Visualize the internet like one of those old style Soup Can telephones....you speak into one "Can" and the string goes to a second Can and the friend on the end can hear you...any passerby cant over hear you because you are not yelling.  BUT if that passerby was malicious and they had there own tin can and string ...they could tie the string to your string ...and now they can hear everything...particularly your password.

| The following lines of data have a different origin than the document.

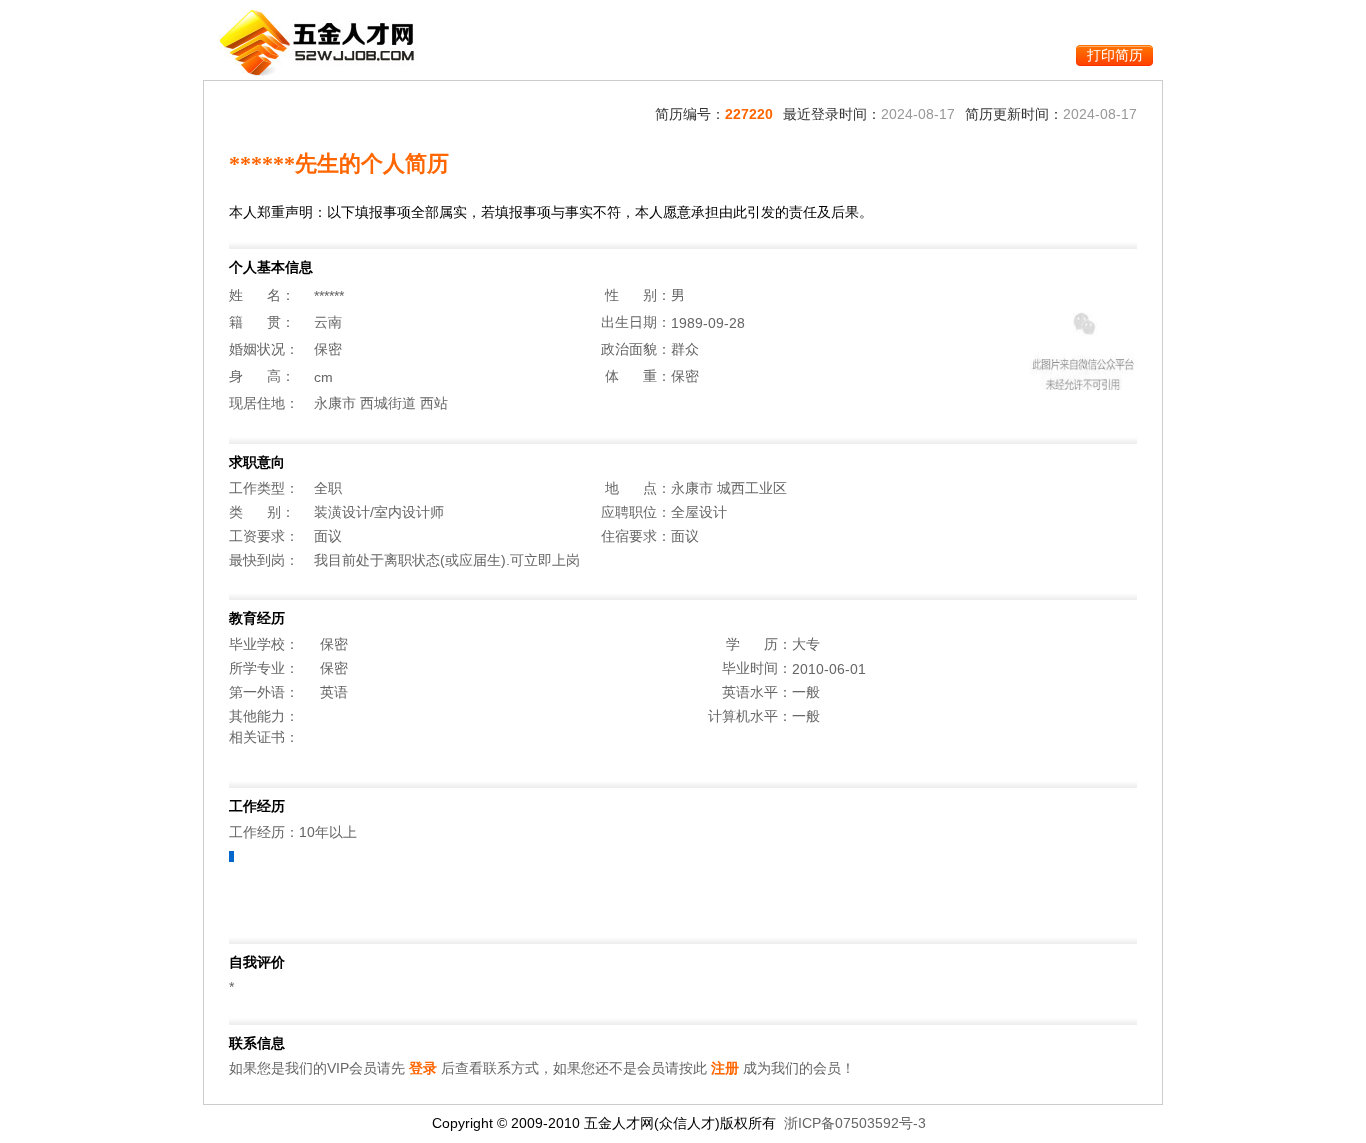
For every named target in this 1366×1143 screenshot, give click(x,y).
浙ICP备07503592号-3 (855, 1123)
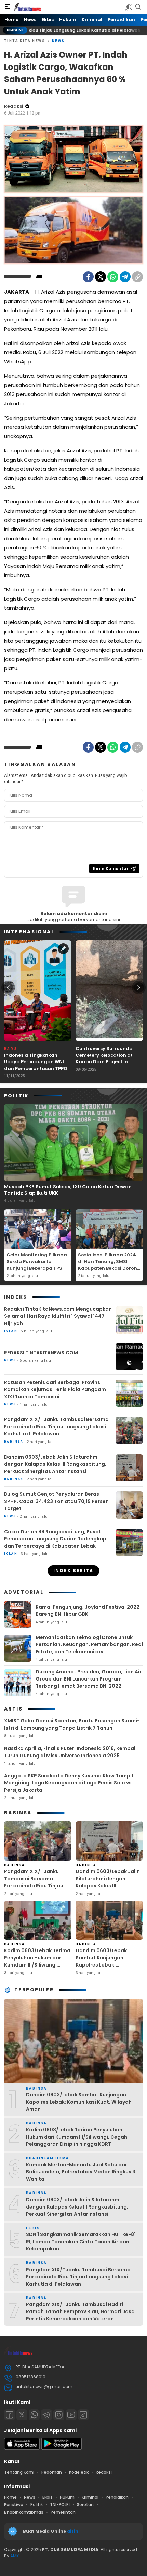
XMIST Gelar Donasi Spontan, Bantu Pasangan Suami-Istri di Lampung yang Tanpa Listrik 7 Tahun (72, 1724)
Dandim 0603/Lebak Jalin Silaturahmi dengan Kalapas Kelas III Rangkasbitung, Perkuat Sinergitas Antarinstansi (55, 1464)
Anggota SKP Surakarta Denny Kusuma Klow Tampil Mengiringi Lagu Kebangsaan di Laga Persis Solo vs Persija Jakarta (68, 1782)
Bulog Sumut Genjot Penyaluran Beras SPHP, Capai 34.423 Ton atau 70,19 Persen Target (56, 1501)
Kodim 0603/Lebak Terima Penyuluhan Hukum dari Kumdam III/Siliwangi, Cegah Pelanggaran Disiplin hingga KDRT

With SSL your can ties to a special box that turns what you say into gobblygook - so the evil evesdropper only overhears gobblygook, at the other end another box knows how to decode the gobblygook and retransmits it to your friend on the other Soup can.

Ok so who cares noone wants to steal my data - WRONG WRONG WRONG WRONG - most practices have names, home address, postal addresses, email addresses, pet names etc stored for over 10000 people...ignoring the sensitive medical records we are spose to protect...mailing lists like this sell very well on the net...not to mention some hackers just want to ruin all your data for kicks

But hangon my server is local I dont need it?

True - if you server is ONLY accessible from within the building then you probably should stop reading this and forget about it.  However if you have ever considered wanting to allow vets to access from home or while mobile, keep reading.

Ok so I want mobile access?

There are a number ways you can setup remote access to a server. 2 examples follow.

1. Using a VPN - whether that be a "dial in" vpn or persistant (always on)

Using a vpn generally already involves a decent level of encryption assuming someone set it up properly. 

Vpn can be tempermental and slow but they are definitely a good protection.

2. Port forwarding and using firewalls to disallow ips /macs etc

This is when you DEFINITELY want to ensure you use encryption. When your computer at homes accesses your work without encryption your password is available for anyone to see, steal and then use.  

SSl can be used in both cases in the first it just provides an additional layer of security.  Its worth it because if your system does get hacked and you have to contact police ...you need to able to show you bothered to lock the doors.(metaphorically speaking).

 

So how do I implement it.

1. Firstly you need to generate a private key 

      login as an administrator on your server: 

keytool -genkey -keysize 2048 -keyalg RSA -sigalg SHA1withRSA \
  -alias [name of server] -keystore [Tomcat path]\security\keystore.jks -keypass changeit -storepass changeit

This will ask for :-

Your name: [PMS System Some Vet]

Your organizational unit: [public.vet.com.au (put in the public domain address you type to access the server)]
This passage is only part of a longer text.